(Dataset entries Opens)
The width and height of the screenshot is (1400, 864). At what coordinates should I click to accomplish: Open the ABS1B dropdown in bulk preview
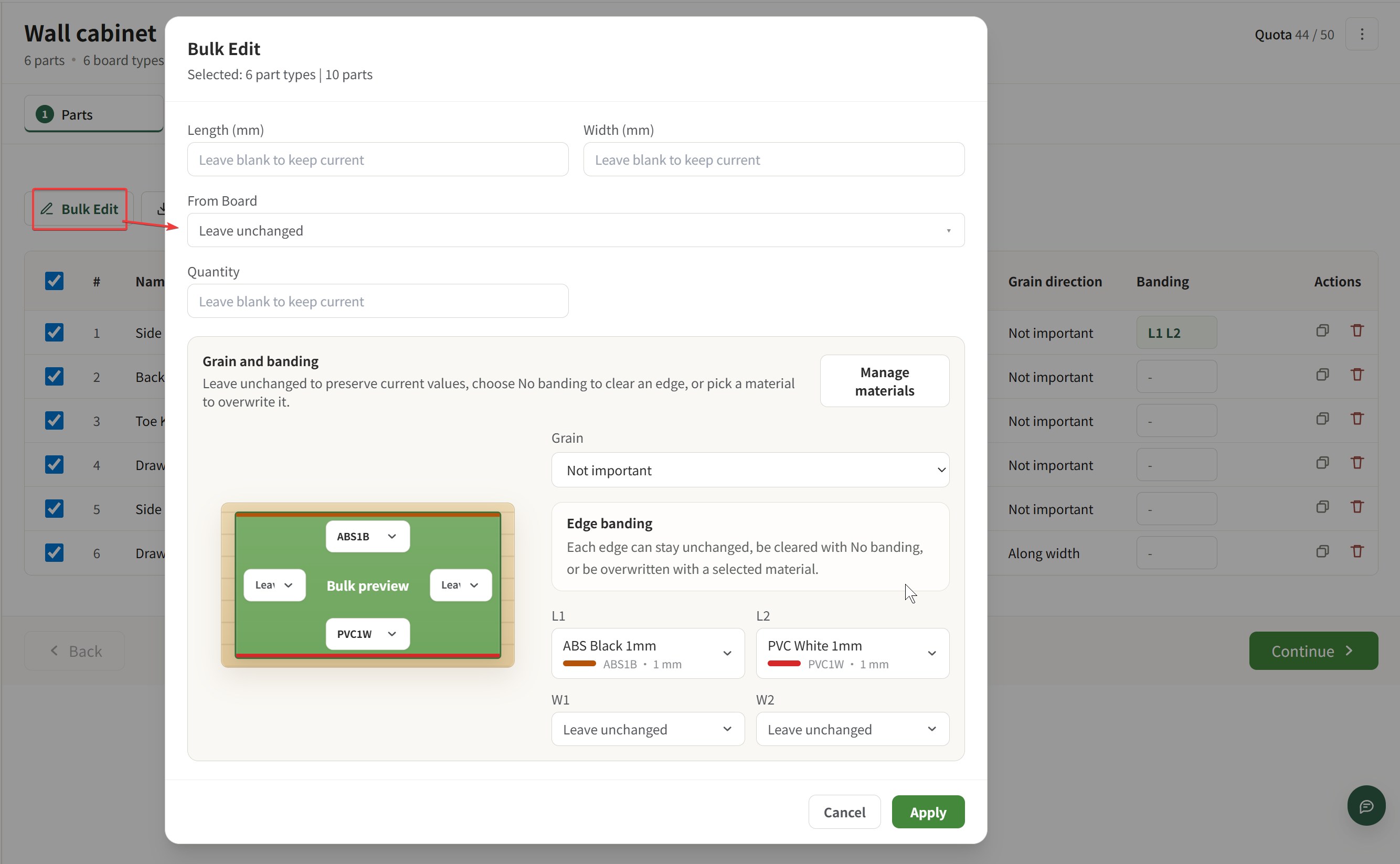367,537
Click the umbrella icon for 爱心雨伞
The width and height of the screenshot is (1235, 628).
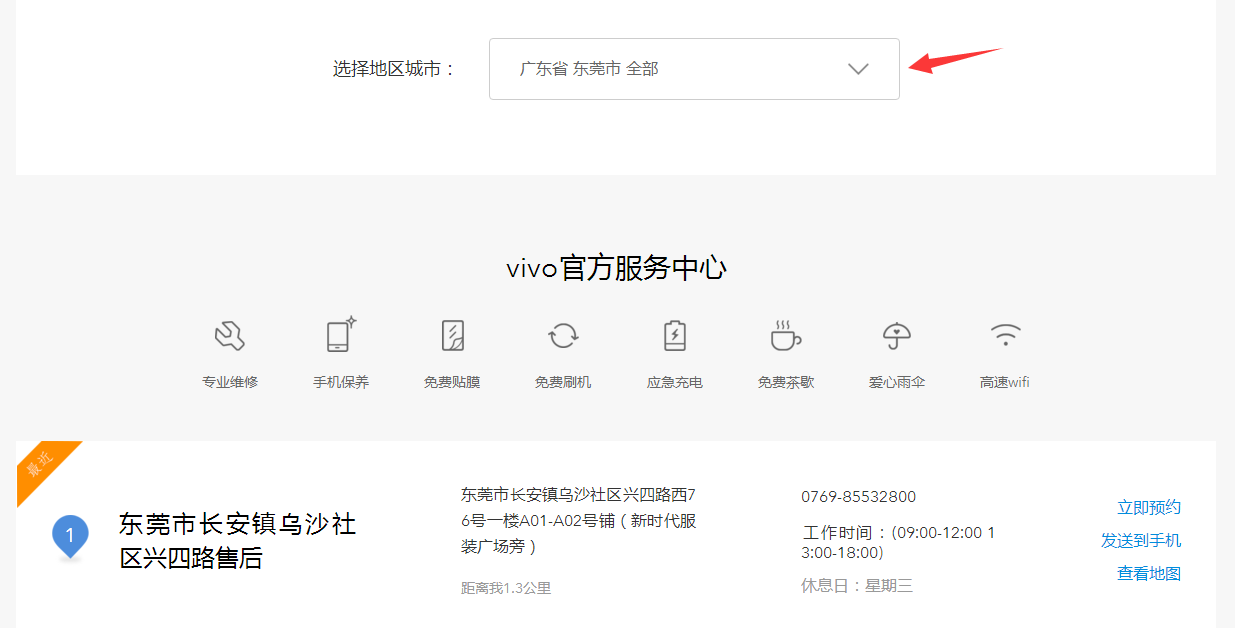[897, 336]
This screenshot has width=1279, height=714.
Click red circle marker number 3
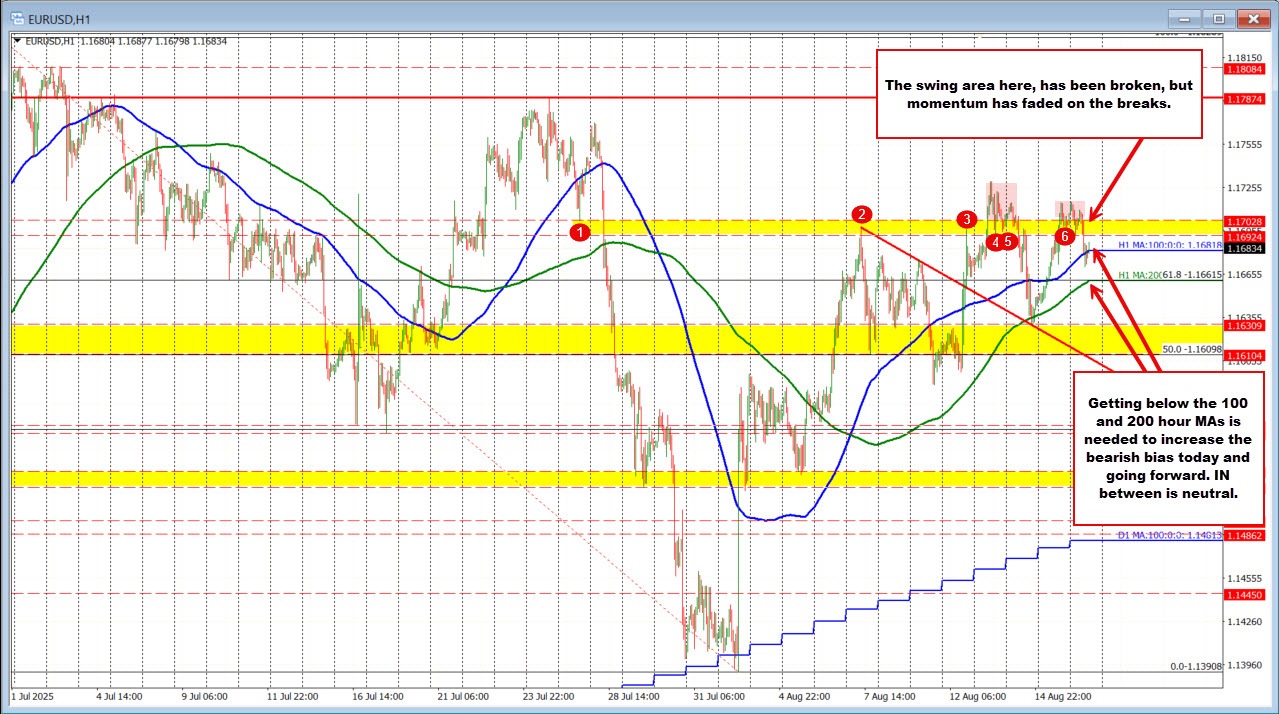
(Dataset entries Closes)
Without the pictures, repeat every line of the material above exactly.

The width and height of the screenshot is (1400, 864). At what coordinates should I click to accomplish: Open the ABS1B dropdown in bulk preview
367,537
Click the umbrella icon for 爱心雨伞
The width and height of the screenshot is (1235, 628).
[897, 336]
This screenshot has width=1279, height=714.
Click red circle marker number 3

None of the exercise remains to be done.